Commissioners Review Downtown Vision
County formally kicks off multimillion-dollar, multistructure, multiyear capital-improvement project
By Patricia J. Ruland, Fri., Jan. 18, 2008
On Jan. 8, Spataro read a draft of an impassioned solicitation letter, which when finalized will be sent to various community groups seeking nominees for the citizens advisory committee, which will assist executive and staff committees, also to be named soon. The project will be born of dire necessity, Spataro read, "in order to avoid a crisis in [the county's] ability to deliver services to a rapidly growing population."
According to a Jan. 10 status report, the perimeter of the project will include Ninth, 13th, Nueces, and Lavaca streets, a 10-block area. Nesting a county campus in a dense Downtown won't be easy, Spataro said. Essentially, new buildings should resonate well with nearby parks, schools, and the Capitol. Moreover, the favored site for a new civil courthouse, next door to the current one, is located in the Capitol View Corridor. The county probably won't seek an exemption, Spataro said, necessitating a search for another site. "We are at the foot of the Capitol – buildings must fit into the historical context," Spataro said. "The design itself should instill respect for the rule of law – I am proud to walk through the corridors of the Capitol; I want residents to be proud to walk through the corridors of the new complex."

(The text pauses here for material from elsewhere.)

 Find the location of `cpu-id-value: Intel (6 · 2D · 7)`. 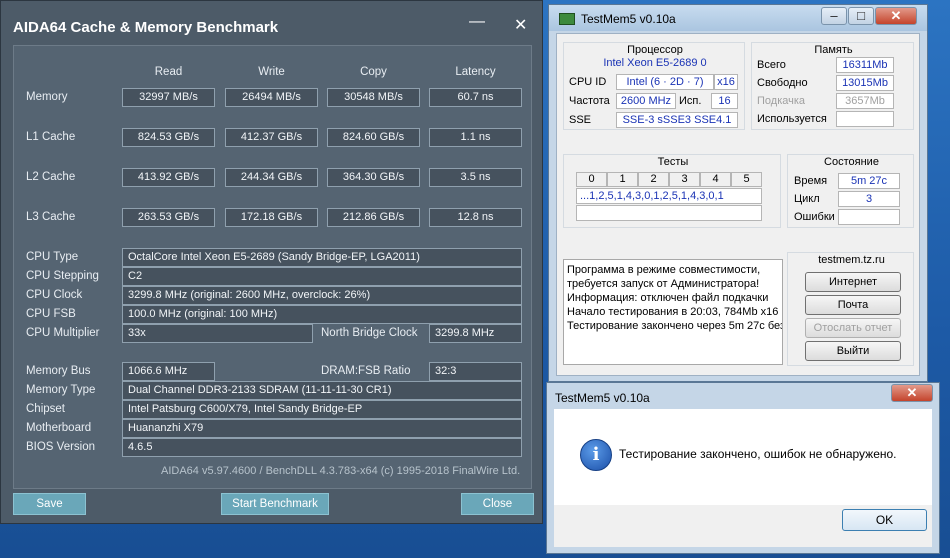

cpu-id-value: Intel (6 · 2D · 7) is located at coordinates (665, 82).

Such populist profundity will come at a cost, however. Travis County has always been "very, very frugal," and the complex will take "more than the minimum," Spataro said. Will voters decide they need, not just want, new county digs? "If you can't sell the need, you don't sell the hundred-million-dollars-plus [that the project will cost]," Spataro cautioned the court, thus providing the first mention of a dollar figure to date.